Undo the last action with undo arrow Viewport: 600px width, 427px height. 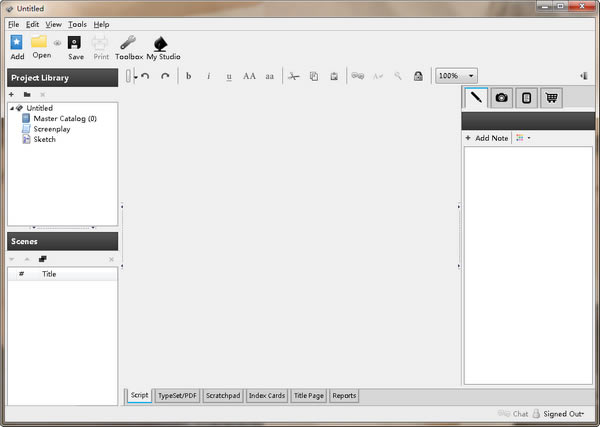tap(146, 76)
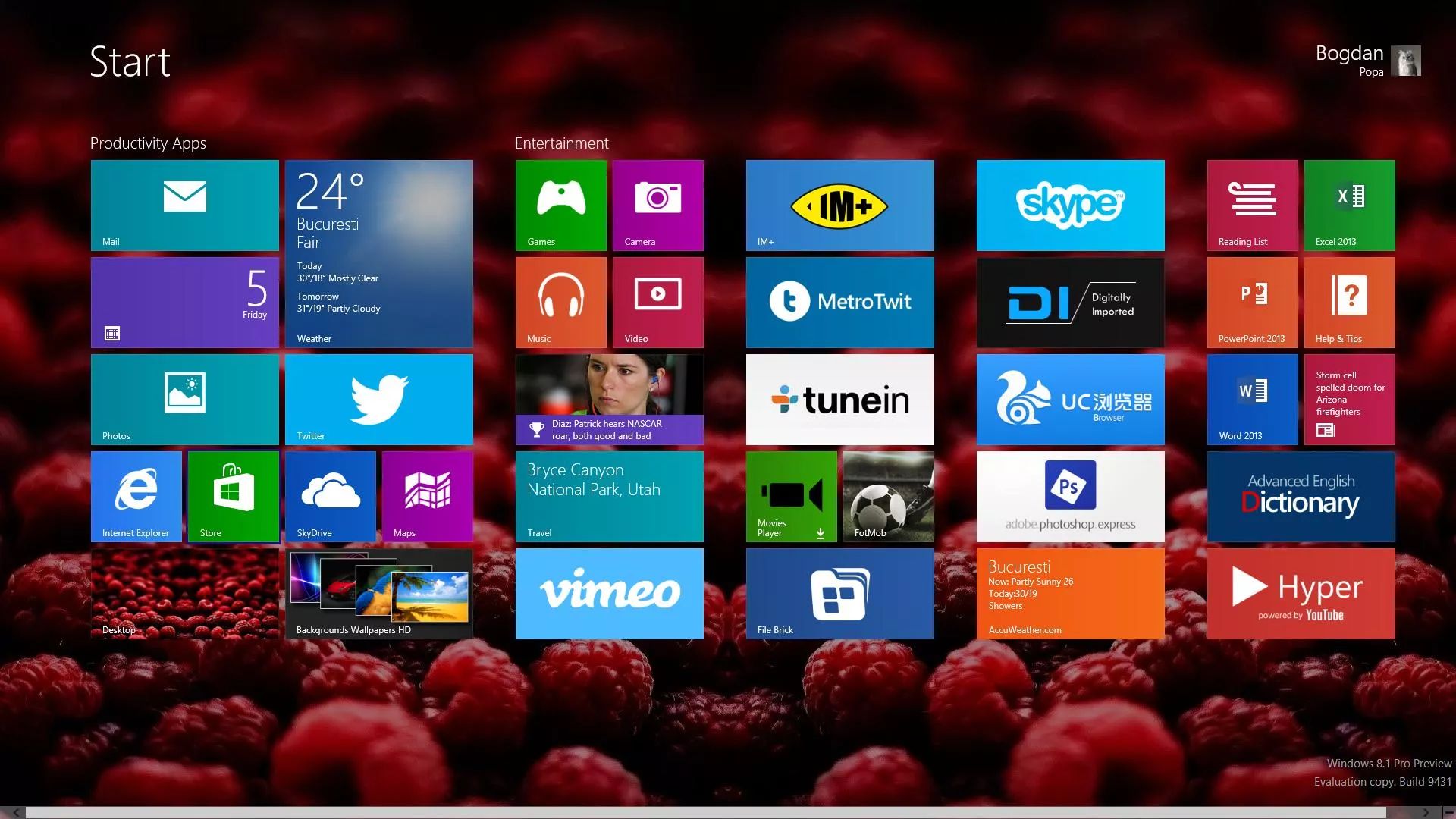Open UC Browser tile
Image resolution: width=1456 pixels, height=819 pixels.
[1069, 399]
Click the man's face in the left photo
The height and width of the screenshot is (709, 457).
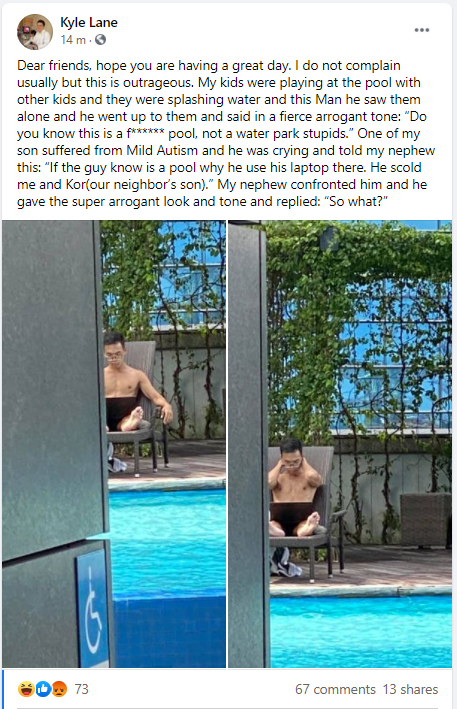pos(115,350)
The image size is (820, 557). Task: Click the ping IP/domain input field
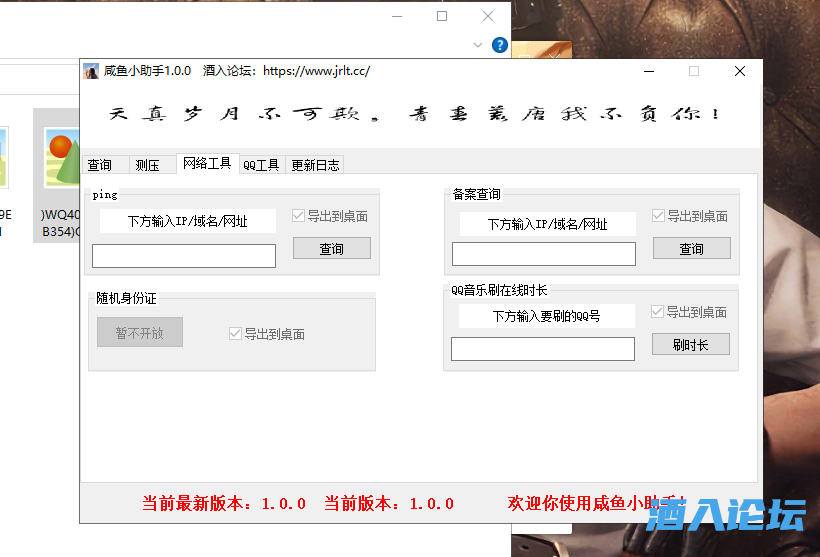pos(184,256)
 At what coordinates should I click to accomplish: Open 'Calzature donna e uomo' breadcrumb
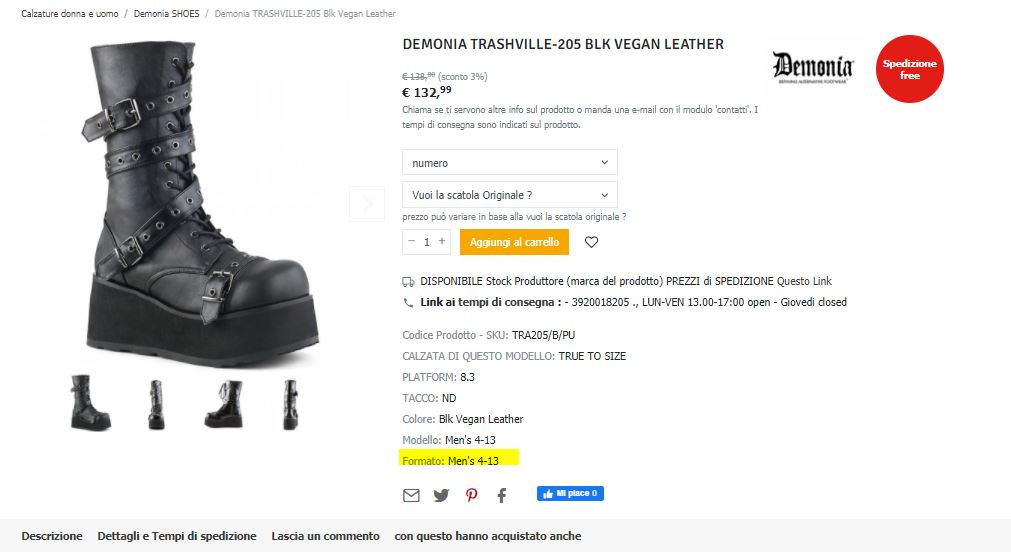click(71, 14)
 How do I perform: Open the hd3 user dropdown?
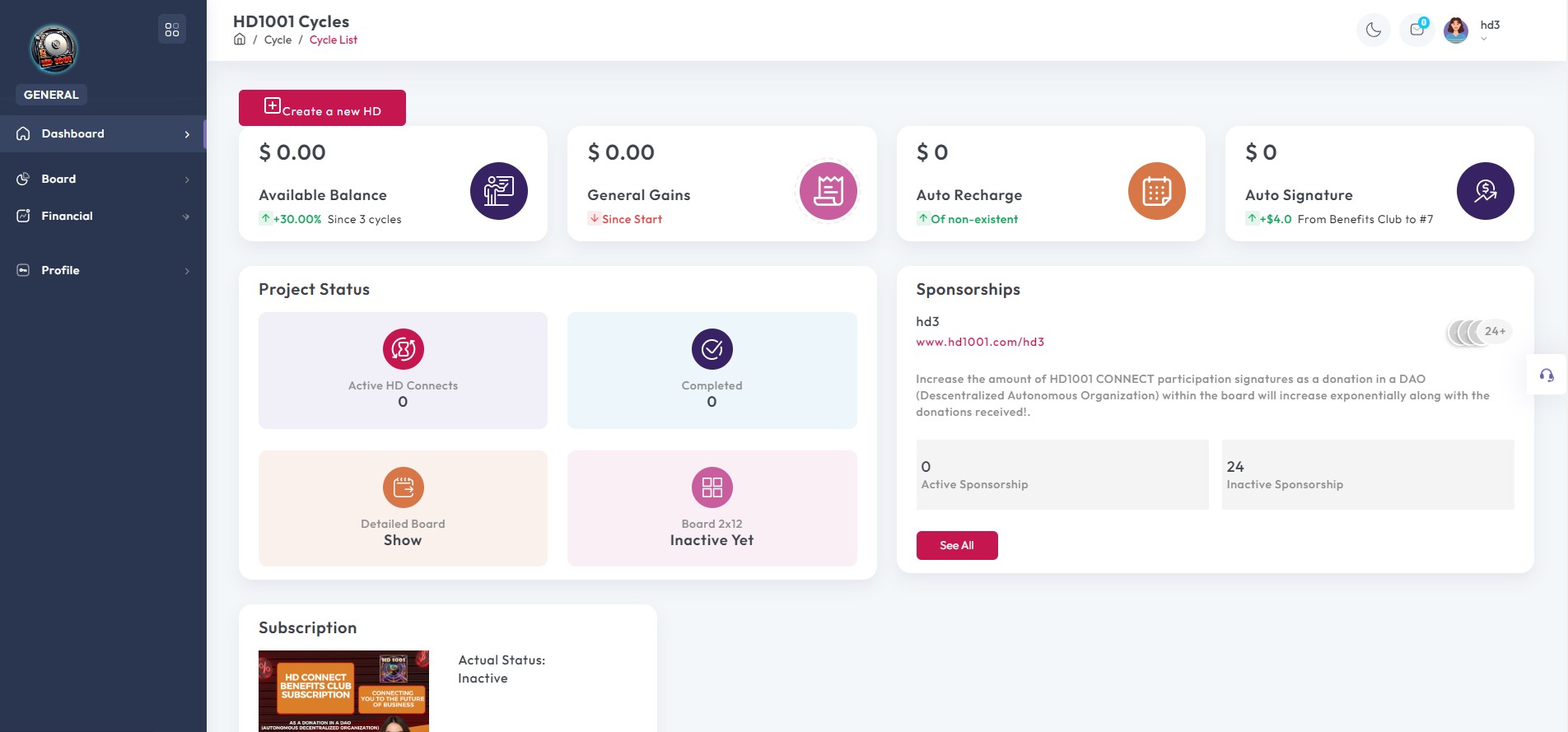[x=1489, y=30]
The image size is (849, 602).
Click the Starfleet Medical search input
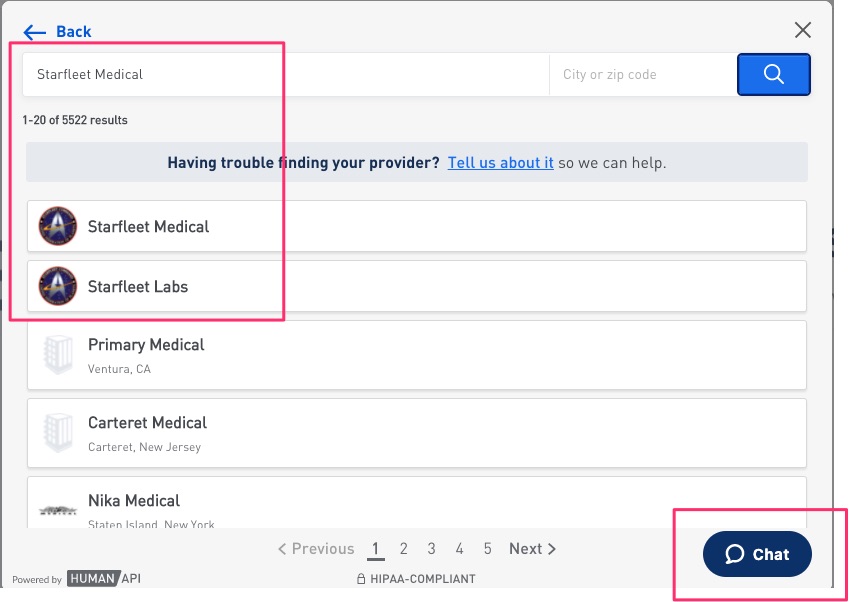coord(286,74)
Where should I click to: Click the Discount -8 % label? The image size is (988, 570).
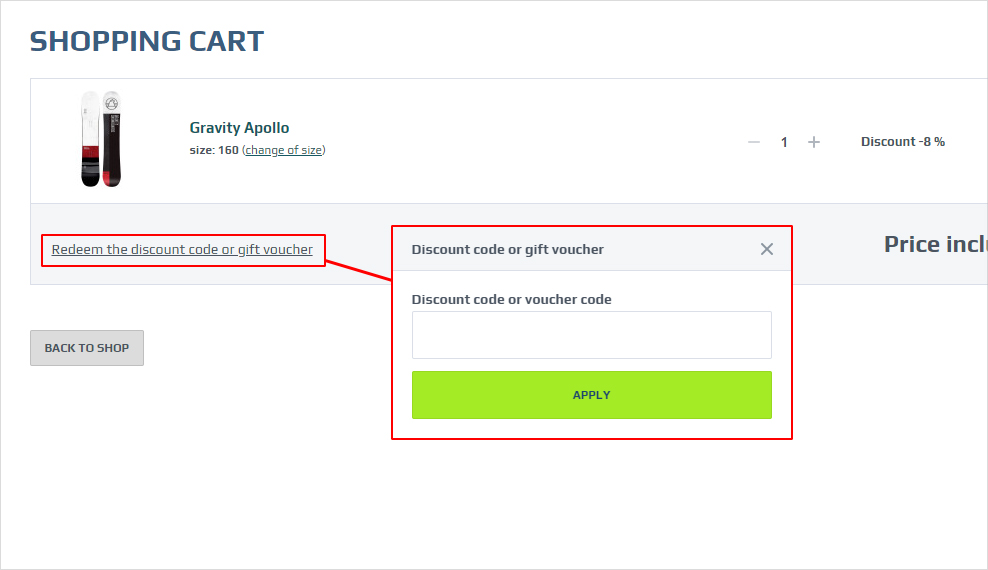coord(903,142)
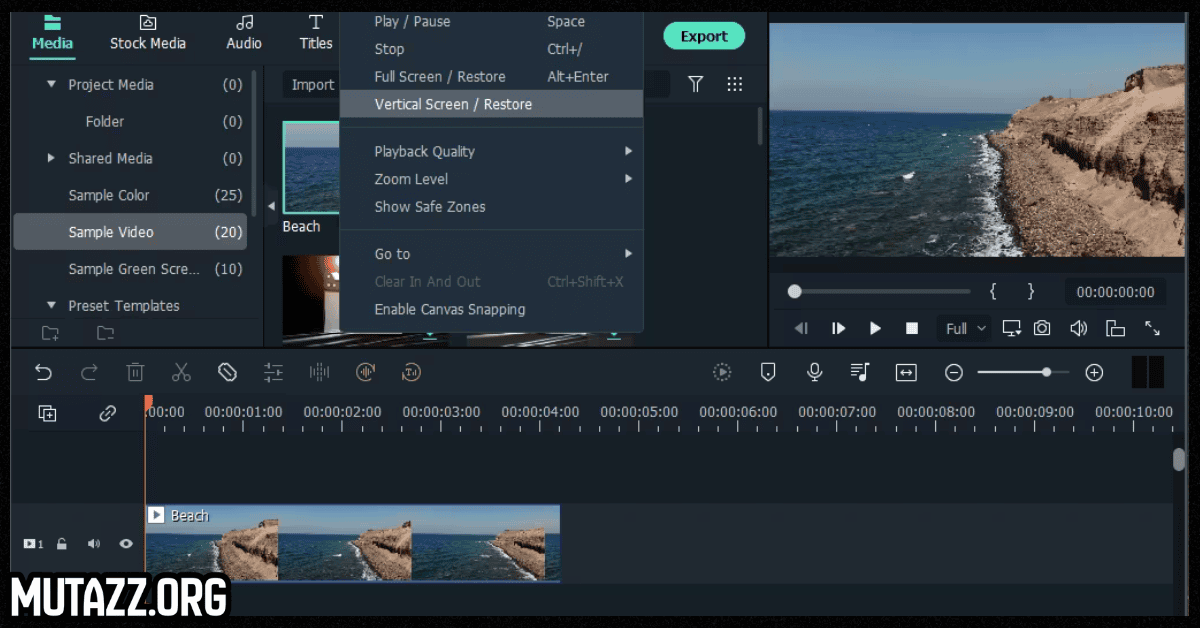This screenshot has height=628, width=1200.
Task: Hide the video track with the eye icon
Action: click(x=126, y=544)
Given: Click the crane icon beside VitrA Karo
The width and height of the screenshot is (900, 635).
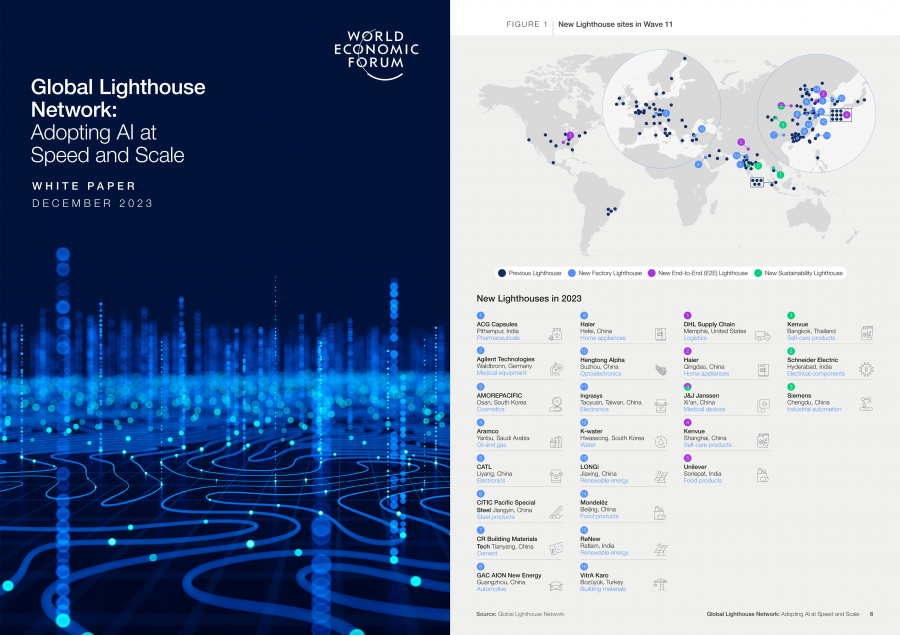Looking at the screenshot, I should pos(660,584).
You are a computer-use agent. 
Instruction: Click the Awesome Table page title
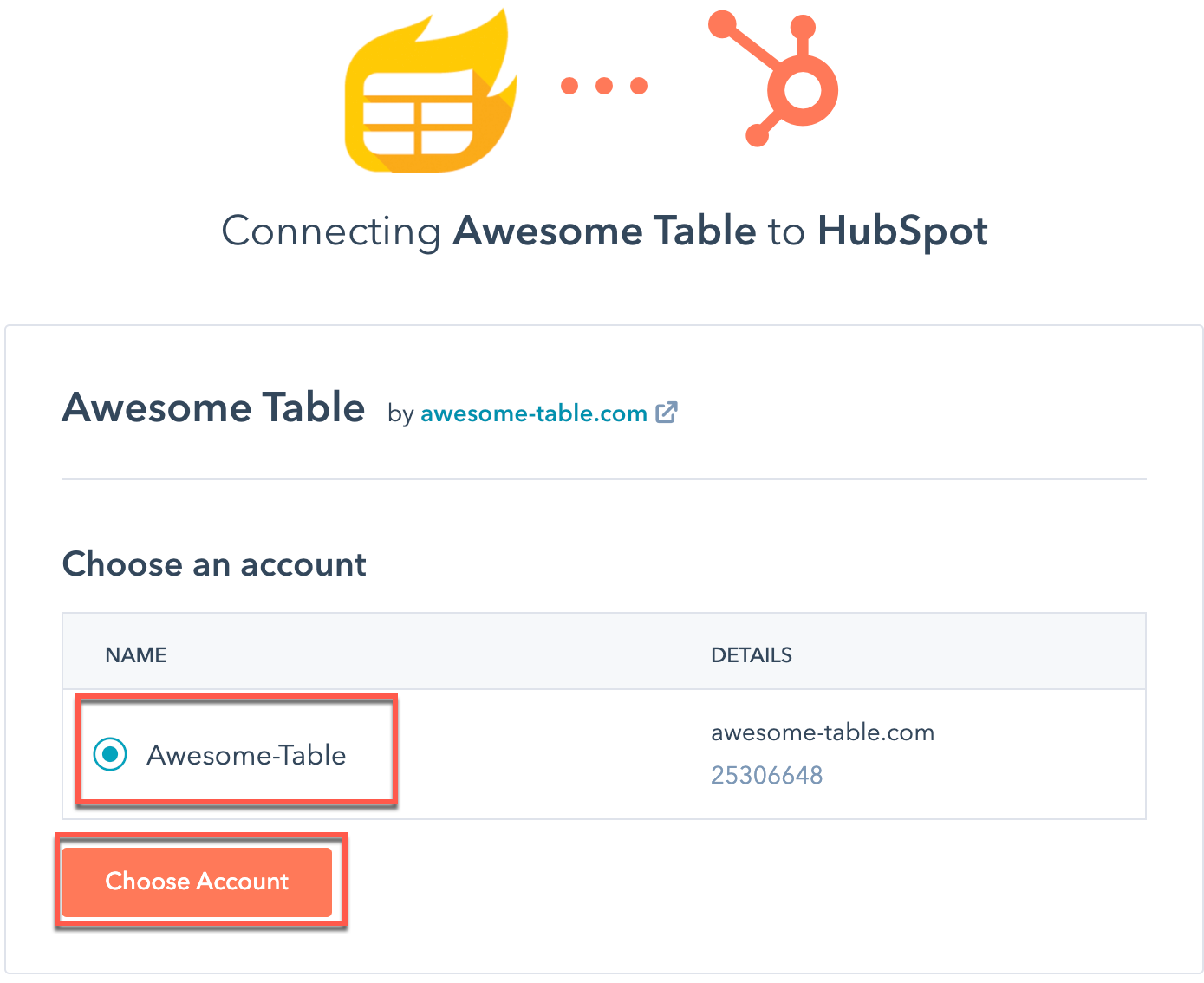tap(212, 407)
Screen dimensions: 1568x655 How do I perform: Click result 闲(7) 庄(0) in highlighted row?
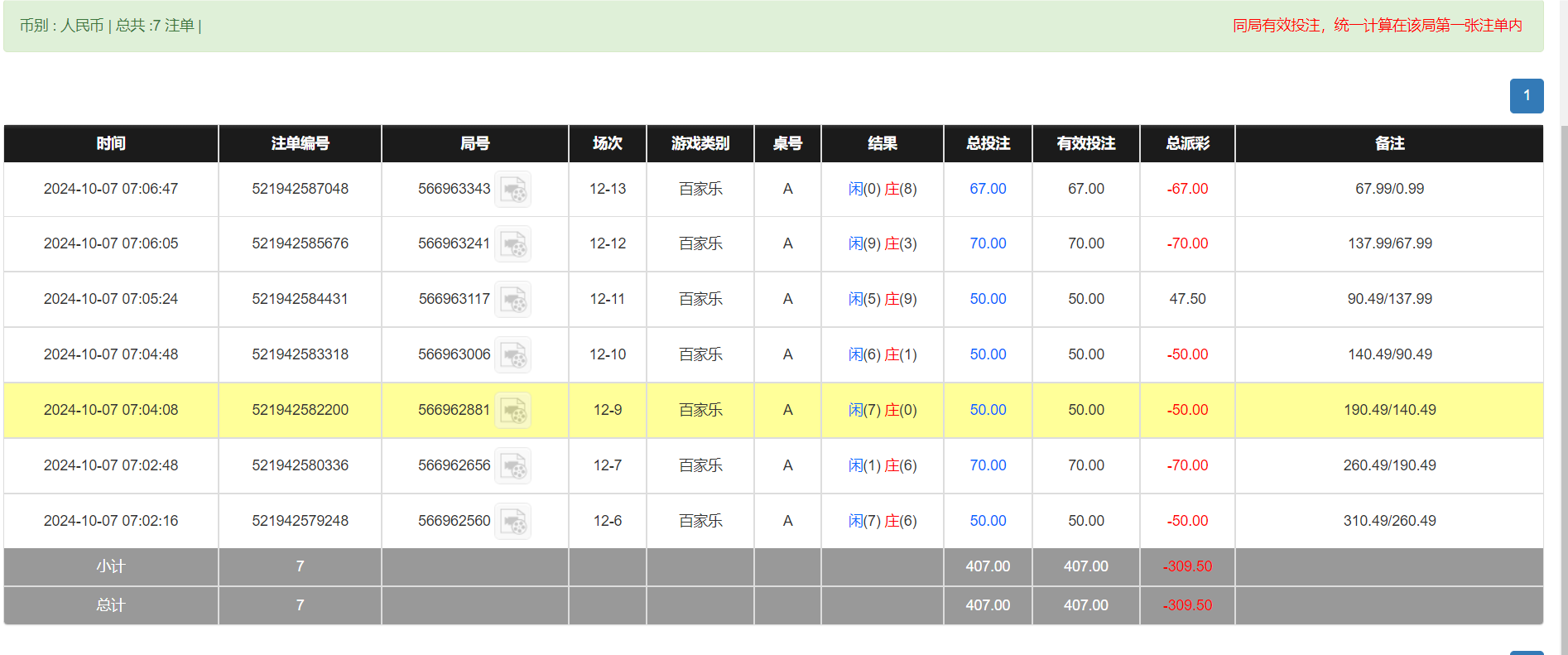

# [Exercise]
Output exactly, and only, the lines running from the line containing "Click the Starfleet Medical search input" to the last line of the entries above, omitting the pictures.

# [Output for this exercise]
Click the Starfleet Medical search input
coord(286,74)
Where should I click to: Click the Discount -8 % label? The image size is (988, 570).
coord(903,142)
This screenshot has height=628, width=1200.
Task: Hide the video track with the eye icon
Action: click(x=126, y=544)
Given: Click the crane icon beside VitrA Karo
The width and height of the screenshot is (900, 635).
Looking at the screenshot, I should pos(660,584).
You are a computer-use agent. 
Instruction: Click the Awesome Table page title
tap(212, 407)
Screen dimensions: 1568x655 How do I perform: Click result 闲(7) 庄(0) in highlighted row?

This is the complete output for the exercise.